On this note I find his switch to parapsychology puzzling (follow her link to pp. 42-44). His Pleiades example shows that their unlikely clustering makes it hard to accept randomness despite the posterior odds still favoring randomness by 30:1. I think he is arguing that the sheer weight of evidence makes us doubt our prior assumption. And rightly so – how confident were we of that million:1 guesstimate anyway?

But his parapsychology example seems to make the opposite point. Here we (correctly) stick to our prior skepticism, and explain away the surprising results as fabrications, mistakes, etc. Here our prior is informed by many things including a century of failed parapsychology experiments – or more precisely a pattern of promising results falling apart under scrutiny. Like prospects for a new cancer drug, we expect it to let us down.

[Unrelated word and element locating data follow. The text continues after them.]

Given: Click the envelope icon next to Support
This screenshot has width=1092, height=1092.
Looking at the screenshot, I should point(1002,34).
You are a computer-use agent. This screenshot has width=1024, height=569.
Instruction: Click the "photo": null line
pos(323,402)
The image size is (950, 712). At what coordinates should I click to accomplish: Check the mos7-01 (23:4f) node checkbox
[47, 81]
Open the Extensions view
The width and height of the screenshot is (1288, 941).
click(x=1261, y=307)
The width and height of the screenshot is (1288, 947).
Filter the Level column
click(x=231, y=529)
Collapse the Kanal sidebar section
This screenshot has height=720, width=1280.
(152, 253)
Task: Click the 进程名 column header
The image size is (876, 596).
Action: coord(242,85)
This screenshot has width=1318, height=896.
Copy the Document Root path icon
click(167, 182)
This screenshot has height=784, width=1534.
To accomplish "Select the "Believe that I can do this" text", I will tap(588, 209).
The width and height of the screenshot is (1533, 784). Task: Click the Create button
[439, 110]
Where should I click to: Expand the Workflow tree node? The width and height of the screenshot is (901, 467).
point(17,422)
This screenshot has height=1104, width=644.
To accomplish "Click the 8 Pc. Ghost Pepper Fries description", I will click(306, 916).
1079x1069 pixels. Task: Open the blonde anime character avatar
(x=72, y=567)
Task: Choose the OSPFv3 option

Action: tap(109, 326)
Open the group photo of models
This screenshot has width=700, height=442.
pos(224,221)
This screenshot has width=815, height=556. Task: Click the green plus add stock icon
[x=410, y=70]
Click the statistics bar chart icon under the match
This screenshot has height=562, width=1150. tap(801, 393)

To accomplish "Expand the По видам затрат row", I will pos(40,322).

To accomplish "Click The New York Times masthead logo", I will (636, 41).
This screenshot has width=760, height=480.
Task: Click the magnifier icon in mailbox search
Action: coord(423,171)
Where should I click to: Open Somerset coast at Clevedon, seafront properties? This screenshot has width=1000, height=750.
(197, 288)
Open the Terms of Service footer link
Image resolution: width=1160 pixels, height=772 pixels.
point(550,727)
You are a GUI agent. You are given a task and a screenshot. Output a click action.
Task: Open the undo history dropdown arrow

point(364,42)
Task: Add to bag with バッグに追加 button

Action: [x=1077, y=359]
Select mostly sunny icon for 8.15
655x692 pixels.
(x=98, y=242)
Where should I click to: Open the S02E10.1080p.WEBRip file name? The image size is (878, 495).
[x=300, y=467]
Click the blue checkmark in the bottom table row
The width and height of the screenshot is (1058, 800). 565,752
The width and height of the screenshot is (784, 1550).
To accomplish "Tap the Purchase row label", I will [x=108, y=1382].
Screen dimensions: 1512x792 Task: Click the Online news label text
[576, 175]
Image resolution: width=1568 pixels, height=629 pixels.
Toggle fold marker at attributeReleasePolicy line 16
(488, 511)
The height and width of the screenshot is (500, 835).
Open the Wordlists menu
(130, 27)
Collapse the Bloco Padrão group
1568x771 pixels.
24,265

I like to think that “simple” Bayesian inference over all computable models wouldn’t suffer this problem, because all model classes are included. This being intractable, we typically calculate posteriors inside small convenient model families. If things look very wrong, hopefully we remember we may just have the wrong model. Though probably not before adding some epicycles.

What is a replication

In a recent Nature essay urging pre-registering replications, Brian Nosek and Tim Errington note:

Conducting a replication demands a theoretical commitment to the features that matter.

That draws on their paper What is a replication? and Nosek’s earlier UQ talk of the same name arguing that a replication is a test with “no prior reason to expect a different outcome.”

Importantly, it’s not about procedure. I wish I’d thought of that, because it’s obvious after it’s pointed out. Unless you are offering a case study, you should want your result to replicate when there are differences in procedure.

But psychology is a complex domain with weak theory. It’s hard to know what will matter. There is no prior expectation that the well-established Weber-Fechner law would fail among the Kalahri – but it would be interesting if it did. The well-established Müller-Lyer illusion does seem to fade in some cultures. That requires different explanations.

Back to the Nature essay:

What, then, constitutes a theoretical commitment? Here’s an idea from economists: a theoretical commitment is something you’re willing to bet on. If researchers are willing to bet on a replication with wide variation in experimental details, that indicates their confidence that a phenomenon is generalizable and robust. … If they cannot suggest any design that they would bet on, perhaps they don’t even believe that the original finding is replicable.

This has the added virtue of encouraging dialogue with the original authors rather than drive-by refutations. And by pre-registering, you both declare that before you saw the results, this seemed a reasonable test. Perhaps that will help you revise beliefs given the results, and suggest productive new tests.